=== Task to complete ===
Transcribe the data that follows precisely, omitting nothing.

Information shown Block Start

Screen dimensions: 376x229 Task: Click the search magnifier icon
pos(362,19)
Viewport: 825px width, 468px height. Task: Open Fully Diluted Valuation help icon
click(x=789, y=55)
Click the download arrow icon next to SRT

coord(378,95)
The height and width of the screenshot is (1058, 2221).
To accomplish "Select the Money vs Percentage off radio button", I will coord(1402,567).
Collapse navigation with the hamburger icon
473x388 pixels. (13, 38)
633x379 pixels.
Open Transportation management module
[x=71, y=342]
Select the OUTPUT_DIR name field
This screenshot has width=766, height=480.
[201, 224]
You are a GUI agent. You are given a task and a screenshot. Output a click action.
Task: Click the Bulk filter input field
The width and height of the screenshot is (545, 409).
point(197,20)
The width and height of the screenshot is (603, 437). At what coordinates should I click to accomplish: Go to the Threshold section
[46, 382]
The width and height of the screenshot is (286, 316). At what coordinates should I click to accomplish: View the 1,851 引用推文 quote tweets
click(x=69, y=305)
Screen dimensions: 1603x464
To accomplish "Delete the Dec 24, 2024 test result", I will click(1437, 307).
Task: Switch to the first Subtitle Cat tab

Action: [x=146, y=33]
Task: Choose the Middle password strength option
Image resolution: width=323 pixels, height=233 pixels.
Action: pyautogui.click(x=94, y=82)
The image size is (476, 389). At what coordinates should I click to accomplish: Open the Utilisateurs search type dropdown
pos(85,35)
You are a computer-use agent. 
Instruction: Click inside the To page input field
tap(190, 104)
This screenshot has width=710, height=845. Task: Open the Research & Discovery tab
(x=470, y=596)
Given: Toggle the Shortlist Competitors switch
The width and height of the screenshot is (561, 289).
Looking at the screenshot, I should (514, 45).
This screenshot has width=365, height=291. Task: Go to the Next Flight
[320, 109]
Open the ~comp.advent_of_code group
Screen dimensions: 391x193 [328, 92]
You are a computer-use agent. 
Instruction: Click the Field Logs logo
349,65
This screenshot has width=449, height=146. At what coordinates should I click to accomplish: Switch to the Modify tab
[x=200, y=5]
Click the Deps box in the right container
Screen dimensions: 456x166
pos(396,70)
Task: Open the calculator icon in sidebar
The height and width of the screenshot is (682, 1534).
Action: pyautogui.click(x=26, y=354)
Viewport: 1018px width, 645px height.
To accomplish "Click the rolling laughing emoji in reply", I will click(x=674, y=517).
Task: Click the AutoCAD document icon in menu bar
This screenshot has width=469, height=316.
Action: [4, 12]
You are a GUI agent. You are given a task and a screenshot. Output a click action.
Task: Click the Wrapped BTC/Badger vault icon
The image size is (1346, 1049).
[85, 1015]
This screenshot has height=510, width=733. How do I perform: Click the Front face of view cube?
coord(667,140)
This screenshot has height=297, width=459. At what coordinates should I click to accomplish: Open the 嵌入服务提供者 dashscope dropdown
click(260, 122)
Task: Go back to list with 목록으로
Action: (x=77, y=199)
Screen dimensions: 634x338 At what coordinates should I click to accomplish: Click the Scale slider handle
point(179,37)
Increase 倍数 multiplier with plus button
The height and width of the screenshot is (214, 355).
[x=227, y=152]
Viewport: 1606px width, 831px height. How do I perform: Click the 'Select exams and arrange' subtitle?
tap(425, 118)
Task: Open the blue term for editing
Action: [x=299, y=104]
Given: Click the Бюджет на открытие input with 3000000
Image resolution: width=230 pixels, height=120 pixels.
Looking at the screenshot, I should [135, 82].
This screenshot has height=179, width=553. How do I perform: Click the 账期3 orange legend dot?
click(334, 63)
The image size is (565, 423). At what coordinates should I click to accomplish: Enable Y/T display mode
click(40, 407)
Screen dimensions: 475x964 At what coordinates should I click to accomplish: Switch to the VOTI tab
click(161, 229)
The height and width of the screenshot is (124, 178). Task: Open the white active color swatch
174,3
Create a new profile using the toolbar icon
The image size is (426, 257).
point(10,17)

Information shown Block End

=== Task output ===
Screen dimensions: 376x229 Task: Click the search magnifier icon
pos(362,19)
Viewport: 825px width, 468px height. Task: Open Fully Diluted Valuation help icon
click(x=789, y=55)
Click the download arrow icon next to SRT

coord(378,95)
The height and width of the screenshot is (1058, 2221).
To accomplish "Select the Money vs Percentage off radio button", I will coord(1402,567).
Collapse navigation with the hamburger icon
473x388 pixels. (13, 38)
633x379 pixels.
Open Transportation management module
[x=71, y=342]
Select the OUTPUT_DIR name field
This screenshot has width=766, height=480.
[201, 224]
You are a GUI agent. You are given a task and a screenshot. Output a click action.
Task: Click the Bulk filter input field
The width and height of the screenshot is (545, 409).
point(197,20)
The width and height of the screenshot is (603, 437). At what coordinates should I click to accomplish: Go to the Threshold section
[46, 382]
The width and height of the screenshot is (286, 316). At what coordinates should I click to accomplish: View the 1,851 引用推文 quote tweets
click(x=69, y=305)
Screen dimensions: 1603x464
To accomplish "Delete the Dec 24, 2024 test result", I will click(1437, 307).
Task: Switch to the first Subtitle Cat tab

Action: [x=146, y=33]
Task: Choose the Middle password strength option
Image resolution: width=323 pixels, height=233 pixels.
Action: pyautogui.click(x=94, y=82)
The image size is (476, 389). At what coordinates should I click to accomplish: Open the Utilisateurs search type dropdown
pos(85,35)
You are a computer-use agent. 
Instruction: Click inside the To page input field
tap(190, 104)
This screenshot has width=710, height=845. Task: Open the Research & Discovery tab
(x=470, y=596)
Given: Toggle the Shortlist Competitors switch
The width and height of the screenshot is (561, 289).
Looking at the screenshot, I should (514, 45).
This screenshot has width=365, height=291. Task: Go to the Next Flight
[320, 109]
Open the ~comp.advent_of_code group
Screen dimensions: 391x193 [328, 92]
You are a computer-use agent. 
Instruction: Click the Field Logs logo
349,65
This screenshot has width=449, height=146. At what coordinates should I click to accomplish: Switch to the Modify tab
[x=200, y=5]
Click the Deps box in the right container
Screen dimensions: 456x166
pos(396,70)
Task: Open the calculator icon in sidebar
The height and width of the screenshot is (682, 1534).
Action: pyautogui.click(x=26, y=354)
Viewport: 1018px width, 645px height.
To accomplish "Click the rolling laughing emoji in reply", I will click(x=674, y=517).
Task: Click the AutoCAD document icon in menu bar
This screenshot has width=469, height=316.
Action: [4, 12]
You are a GUI agent. You are given a task and a screenshot. Output a click action.
Task: Click the Wrapped BTC/Badger vault icon
The image size is (1346, 1049).
[85, 1015]
This screenshot has height=510, width=733. How do I perform: Click the Front face of view cube?
coord(667,140)
This screenshot has height=297, width=459. At what coordinates should I click to accomplish: Open the 嵌入服务提供者 dashscope dropdown
click(260, 122)
Task: Go back to list with 목록으로
Action: (x=77, y=199)
Screen dimensions: 634x338 At what coordinates should I click to accomplish: Click the Scale slider handle
point(179,37)
Increase 倍数 multiplier with plus button
The height and width of the screenshot is (214, 355).
[x=227, y=152]
Viewport: 1606px width, 831px height. How do I perform: Click the 'Select exams and arrange' subtitle?
tap(425, 118)
Task: Open the blue term for editing
Action: [x=299, y=104]
Given: Click the Бюджет на открытие input with 3000000
Image resolution: width=230 pixels, height=120 pixels.
Looking at the screenshot, I should [135, 82].
This screenshot has height=179, width=553. How do I perform: Click the 账期3 orange legend dot?
click(334, 63)
The image size is (565, 423). At what coordinates should I click to accomplish: Enable Y/T display mode
click(40, 407)
Screen dimensions: 475x964 At what coordinates should I click to accomplish: Switch to the VOTI tab
click(161, 229)
The height and width of the screenshot is (124, 178). Task: Open the white active color swatch
174,3
Create a new profile using the toolbar icon
The image size is (426, 257).
point(10,17)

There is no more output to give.